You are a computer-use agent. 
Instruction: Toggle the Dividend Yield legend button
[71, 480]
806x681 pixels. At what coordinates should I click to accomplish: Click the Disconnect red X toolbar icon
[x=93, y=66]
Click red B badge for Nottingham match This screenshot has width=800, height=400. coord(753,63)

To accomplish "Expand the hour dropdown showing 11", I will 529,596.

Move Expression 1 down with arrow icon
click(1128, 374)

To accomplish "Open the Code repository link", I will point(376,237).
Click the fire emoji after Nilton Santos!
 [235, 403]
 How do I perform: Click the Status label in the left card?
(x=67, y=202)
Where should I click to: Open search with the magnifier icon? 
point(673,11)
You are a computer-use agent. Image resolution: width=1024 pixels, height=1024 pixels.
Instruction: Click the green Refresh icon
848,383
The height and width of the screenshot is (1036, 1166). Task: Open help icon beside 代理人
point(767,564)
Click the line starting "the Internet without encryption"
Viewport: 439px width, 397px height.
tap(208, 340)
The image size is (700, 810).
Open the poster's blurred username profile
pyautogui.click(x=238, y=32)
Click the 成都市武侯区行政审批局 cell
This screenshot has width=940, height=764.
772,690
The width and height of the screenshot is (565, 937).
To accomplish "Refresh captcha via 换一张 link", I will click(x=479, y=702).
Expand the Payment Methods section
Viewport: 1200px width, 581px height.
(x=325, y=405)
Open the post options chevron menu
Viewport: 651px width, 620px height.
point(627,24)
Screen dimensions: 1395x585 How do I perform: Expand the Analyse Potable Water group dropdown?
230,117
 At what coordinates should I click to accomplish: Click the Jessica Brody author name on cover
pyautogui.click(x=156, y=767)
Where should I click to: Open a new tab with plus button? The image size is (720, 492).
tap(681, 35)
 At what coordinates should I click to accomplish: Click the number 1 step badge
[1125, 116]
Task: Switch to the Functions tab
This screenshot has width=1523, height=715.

# # #

Task brief: Report the number of lines in the listing above that hold the word "agent", and give no other text.

Result: 2